Eolian Deposit
Eolian Deposit
a deposit that forms as a result of the accumulation of wind-driven products of the weathering of solid bedrock or unconsolidated alluvial, lacustrine, marine, or other deposits.
Eolian deposits are found primarily in arid regions (sands, loesses), but they also occur in other natural zones. When moving in the wind-sand stream, grains of sand are bounced or rolled. In a suspended state, dust particles can be lifted by ascending air currents to 3,000–6,000 m and are transported hundreds or thousands of kilometers. When wind energy is not sufficient to transport sand and dust particles, they fall out of the air and accumulate, often in front of orographic barriers. When precipitating from the air, sometimes with rain droplets or snow, dust particles become mixed with marine and continental sediments of varying origin and in such cases do not form independent eolian accumulations. According to the findings of the Soviet geologist A. P. Lisitsyn, dust particles precipitated from the air constitute 20–75 percent of the oceanic bottom sediments; various salts (for example, carbonate and chloride salts) also precipitate from the air with them. Eolian sand deposits are found along seas and lakes and on river terraces, in addition to deserts. There are eolian sands confined to regions of former continental glaciation.
Eolian dust sediments, which in many cases have given rise to loesses and blanket loams, occur almost everywhere. Eolian deposits are usually formed from deposits of sand of marine, delta, alluvial, proluvial, lacustrine, or glaciofluvial origin. Compared to source sands, eolian deposits are usually better sorted, have fewer easily abraded minerals and more grains of solid and newly formed minerals, and are yellowish brown in color. Large and medium-size grains (more than 0.25 mm) of hard minerals are well rounded; angular to rounded grains predominate among the fine-grained fraction.
Prolonged eolian processing forms deposits of sand consisting of well-rounded, polished grains of the most stable minerals only, such as quartz, zircon, garnet, and, less frequently, magnetite and others. Some eolian deposits consist entirely of one component (for example, limestone, oolitic, coral, shell, and other sands). Eolian sandy deposits usually have diagonal-wavy or oblique-wedge stratification. Their thickness ranges from a few meters to a few dozen meters, occasionally reaching several hundred meters, corresponding to the height of major aggradational eolian landforms. Sandy deposits are subdivided into stationary (fixed) and migrating (drifting) sands on the basis of the degree and nature of eolian processing. The former are more common and have not lost their areal continuity with the underlying original sand. They are characterized by relatively large grains (1.0–0.25 mm), and they are richer than the original sand in heavy minerals, which sometimes leads to a concentration of minerals, as, for example, in the eolian placers of rare-metal minerals in the Sahara and Florida. Drifting sands do not have an areal continuity with the country rock and lie on a foreign substrate. They are characterized by fine-grained (0.25–0.1 mm) material and minerals of the light fractions.
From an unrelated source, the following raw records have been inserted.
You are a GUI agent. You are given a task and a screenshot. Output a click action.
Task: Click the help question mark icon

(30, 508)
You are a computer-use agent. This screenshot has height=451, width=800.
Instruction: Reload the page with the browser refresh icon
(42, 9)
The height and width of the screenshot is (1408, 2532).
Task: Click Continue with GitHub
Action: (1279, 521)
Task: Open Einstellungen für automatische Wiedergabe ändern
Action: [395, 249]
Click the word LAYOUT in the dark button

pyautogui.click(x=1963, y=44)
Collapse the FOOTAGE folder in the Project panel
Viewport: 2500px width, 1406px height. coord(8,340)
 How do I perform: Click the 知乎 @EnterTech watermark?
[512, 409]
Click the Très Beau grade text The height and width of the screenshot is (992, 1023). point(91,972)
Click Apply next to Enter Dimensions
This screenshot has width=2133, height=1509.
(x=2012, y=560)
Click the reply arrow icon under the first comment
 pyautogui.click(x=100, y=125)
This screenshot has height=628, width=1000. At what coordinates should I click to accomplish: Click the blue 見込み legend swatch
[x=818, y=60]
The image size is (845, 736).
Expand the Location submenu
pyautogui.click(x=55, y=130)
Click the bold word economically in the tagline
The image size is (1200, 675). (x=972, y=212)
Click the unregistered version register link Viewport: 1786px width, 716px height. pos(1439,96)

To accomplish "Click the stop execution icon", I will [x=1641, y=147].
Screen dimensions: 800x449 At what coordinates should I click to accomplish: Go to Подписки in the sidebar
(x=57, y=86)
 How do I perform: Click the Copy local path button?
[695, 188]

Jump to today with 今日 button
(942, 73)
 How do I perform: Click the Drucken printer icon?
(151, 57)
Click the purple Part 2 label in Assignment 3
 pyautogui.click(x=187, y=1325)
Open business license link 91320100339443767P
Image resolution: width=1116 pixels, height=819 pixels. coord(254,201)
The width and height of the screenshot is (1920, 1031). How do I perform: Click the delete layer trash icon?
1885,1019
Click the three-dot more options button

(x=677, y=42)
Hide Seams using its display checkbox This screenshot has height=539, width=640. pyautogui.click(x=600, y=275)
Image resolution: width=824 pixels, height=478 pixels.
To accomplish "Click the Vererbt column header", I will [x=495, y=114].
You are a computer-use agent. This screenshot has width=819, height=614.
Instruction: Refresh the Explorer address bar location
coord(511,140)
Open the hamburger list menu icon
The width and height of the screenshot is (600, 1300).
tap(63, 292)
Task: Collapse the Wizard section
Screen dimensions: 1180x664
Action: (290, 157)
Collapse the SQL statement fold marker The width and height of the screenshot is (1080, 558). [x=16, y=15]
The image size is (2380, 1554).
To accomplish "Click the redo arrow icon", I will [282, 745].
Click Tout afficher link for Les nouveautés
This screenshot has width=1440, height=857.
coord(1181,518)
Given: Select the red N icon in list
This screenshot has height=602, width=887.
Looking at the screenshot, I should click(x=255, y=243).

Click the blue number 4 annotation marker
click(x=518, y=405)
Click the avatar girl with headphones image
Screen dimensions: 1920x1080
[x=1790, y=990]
The genetic classification proposed by the Soviet geologist A. V. Sidorenko, which considers the nature of the wind action, the source of the original material, and the degree of eolian differentiation, identifies the following types: (1) eolian deposits of regions where wind erosion predominates—wind-worked boulders, gravel, and pebble accumulations of the mountain, polar, and submontane flat deserts, with the wind faceting characteristic of them; (2) deposits of regions of wind erosion, drifting, and accumulation—eolian-eluvial deposits, which are the most widespread type and which form along river banks and, under arid conditions, in the vast river overflow regions; (3) eolian-delta deposits; (4) eolian-proluvial deposits; (5) eolian-coastal deposits; (6) eolian-lakeshore deposits; and (7) eolian-glaciofluvial deposits. Eolian deposits of regions of wind aggradation are accumulations of “warm” dust particles (dust blown up during the drifting of loose material in arid deserts) and “cold” dust particles (from wind dispersal of sand deposits in near-glacier zones during the age of continental glaciation).
REFERENCES
Sidorenko, A. V. “Litologiia i geneticheskaia klassifikatsiia eolovykh otlozhenii.” In Materialy po genezisu i litologü chetvertichnykh otlozhenii (k VI kongressu INKVA). Minsk, 1961.Lisitsyn, A. P. Osadkoobrazovanie v okeanakh. Moscow, 1974.
Fadeev, P. I. Metodicheskie rekomendatsiipo izuchenüu i ispol’zovaniiu granulometrii peschanykh porod v inzhenerno-geologicheskikh tseliakh. Moscow, 1974.
Kes’, A. S., and B. A. Fedorovich. “Proiskhozhdenie, perenos i osazhdenie eolovogo melkozema.” In Izuchenie i osvoenie prirodnoisredy. Moscow, 1976.